> [Что сделать]:
Извлеките из отрывка о Джоне Ленноне дословно фрагмент от «Джон Леннон, стр.» до «проглядывает нехороший огонек.».

##### Отрывок #####

Джон Леннон, стр. 7

Но Леннон переходит в оборону. "Я делаю то, что хочу! — протестует он, точно обиженный ребенок. — И говорю, что считаю нужным. Я ни перед кем не должен отчитываться. Я — это я, Джон Леннон. Эту фразу он повторяет с раннего детства. «Я Джон Леннон», — говорил он, будучи еще совсем малышом, пассажирам ливерпульского автобуса, как бы удивляясь, почему люди его не узнают.

Расстроенная тем, что рассердила его, Марни умолкает и возвращается к роли слушательницы, в то время как Джон, устремив взгляд в пустоту, продолжает вещать. Время от времени Марни поглядывает в сторону Йоко. Молодая японка сидит с застывшим выражением на лице, скрестив руки на животе. Все еще пребывая под действием утренней понюшки кокаина, она кивает в такт словам Джона. Однако за бесстрастной маской уже проглядывает нехороший огонек.

Джон увлекся, и ничто не может его остановить. Именно в этот момент Иоко незаметно передвигает на другое место пепельницу или чашку мужа, и когда он в очередной раз протягивает руку, чтобы взять чашку или стряхнуть пепел, рука натыкается на пустоту, и пепел падает на скатерть. Иногда по утрам, заслышав в коридоре шаги Джона, Йоко бросается к кошачьему ящику и раскидывает экскременты на пути следования мужа. Когда хозяин дома входит на кухню, он наступает прямо в дерьмо.

##### Исходные данные #####

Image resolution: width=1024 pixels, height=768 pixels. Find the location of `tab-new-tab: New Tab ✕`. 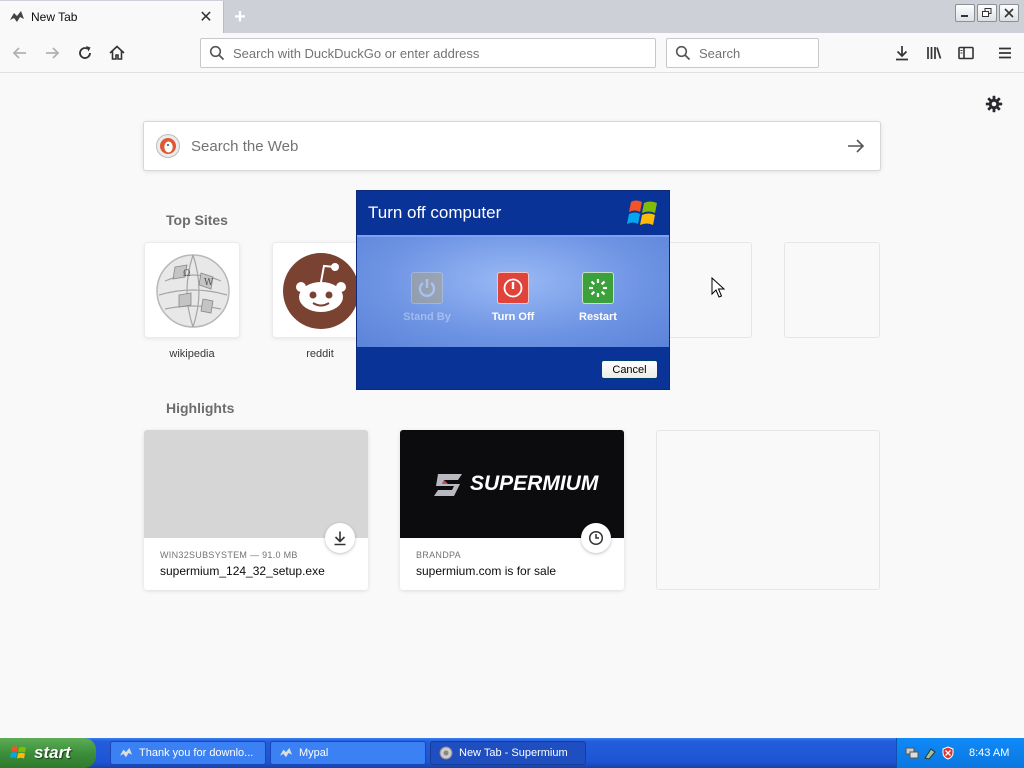

tab-new-tab: New Tab ✕ is located at coordinates (112, 17).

#####

> [Решение задачи]:
Джон Леннон, стр. 7

Но Леннон переходит в оборону. "Я делаю то, что хочу! — протестует он, точно обиженный ребенок. — И говорю, что считаю нужным. Я ни перед кем не должен отчитываться. Я — это я, Джон Леннон. Эту фразу он повторяет с раннего детства. «Я Джон Леннон», — говорил он, будучи еще совсем малышом, пассажирам ливерпульского автобуса, как бы удивляясь, почему люди его не узнают.

Расстроенная тем, что рассердила его, Марни умолкает и возвращается к роли слушательницы, в то время как Джон, устремив взгляд в пустоту, продолжает вещать. Время от времени Марни поглядывает в сторону Йоко. Молодая японка сидит с застывшим выражением на лице, скрестив руки на животе. Все еще пребывая под действием утренней понюшки кокаина, она кивает в такт словам Джона. Однако за бесстрастной маской уже проглядывает нехороший огонек.